Which lines of the records below contain the word "will"? Copy each of them out.

(Supplied information)
────────

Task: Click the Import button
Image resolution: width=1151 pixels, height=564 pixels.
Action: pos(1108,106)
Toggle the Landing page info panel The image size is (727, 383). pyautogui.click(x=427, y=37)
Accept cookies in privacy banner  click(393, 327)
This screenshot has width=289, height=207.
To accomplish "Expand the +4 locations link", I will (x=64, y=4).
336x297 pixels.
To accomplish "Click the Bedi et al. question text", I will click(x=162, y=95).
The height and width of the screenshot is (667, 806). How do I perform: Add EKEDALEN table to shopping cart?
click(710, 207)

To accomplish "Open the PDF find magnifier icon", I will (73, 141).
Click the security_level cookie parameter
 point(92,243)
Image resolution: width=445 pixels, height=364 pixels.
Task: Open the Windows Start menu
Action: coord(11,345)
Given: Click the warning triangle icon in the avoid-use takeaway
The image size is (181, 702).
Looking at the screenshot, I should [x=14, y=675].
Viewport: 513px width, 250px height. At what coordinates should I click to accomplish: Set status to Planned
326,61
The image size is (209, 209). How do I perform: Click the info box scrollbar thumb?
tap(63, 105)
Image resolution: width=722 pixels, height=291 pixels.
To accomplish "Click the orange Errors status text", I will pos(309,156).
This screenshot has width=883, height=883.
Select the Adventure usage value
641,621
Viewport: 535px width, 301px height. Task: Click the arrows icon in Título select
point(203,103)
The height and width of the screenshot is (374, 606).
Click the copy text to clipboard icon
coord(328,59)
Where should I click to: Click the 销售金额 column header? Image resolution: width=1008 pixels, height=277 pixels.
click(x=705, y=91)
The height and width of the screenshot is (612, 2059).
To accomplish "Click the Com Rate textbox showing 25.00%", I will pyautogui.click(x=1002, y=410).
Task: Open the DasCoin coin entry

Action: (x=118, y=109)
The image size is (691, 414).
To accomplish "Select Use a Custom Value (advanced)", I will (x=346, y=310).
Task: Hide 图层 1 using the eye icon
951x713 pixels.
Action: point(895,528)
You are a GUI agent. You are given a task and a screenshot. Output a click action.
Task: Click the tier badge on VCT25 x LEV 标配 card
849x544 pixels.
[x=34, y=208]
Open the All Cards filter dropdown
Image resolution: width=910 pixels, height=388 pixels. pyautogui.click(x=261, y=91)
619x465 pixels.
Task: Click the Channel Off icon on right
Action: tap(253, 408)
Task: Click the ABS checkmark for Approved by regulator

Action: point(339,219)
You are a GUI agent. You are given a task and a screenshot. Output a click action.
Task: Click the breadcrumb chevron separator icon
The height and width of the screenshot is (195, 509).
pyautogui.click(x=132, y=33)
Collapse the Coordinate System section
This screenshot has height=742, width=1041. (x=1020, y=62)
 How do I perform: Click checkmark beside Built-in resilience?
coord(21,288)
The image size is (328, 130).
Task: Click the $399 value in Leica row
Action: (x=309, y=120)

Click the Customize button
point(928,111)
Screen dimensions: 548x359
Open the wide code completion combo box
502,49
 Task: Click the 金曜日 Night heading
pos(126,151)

────────

(Solution for this task)
To accomplish "Expand the +4 locations link", I will (x=64, y=4).
To accomplish "Click the Bedi et al. question text", I will click(x=162, y=95).
To accomplish "Open the PDF find magnifier icon", I will (73, 141).
To accomplish "Click the orange Errors status text", I will pos(309,156).
To accomplish "Click the Com Rate textbox showing 25.00%", I will pyautogui.click(x=1002, y=410).
To accomplish "Select Use a Custom Value (advanced)", I will (x=346, y=310).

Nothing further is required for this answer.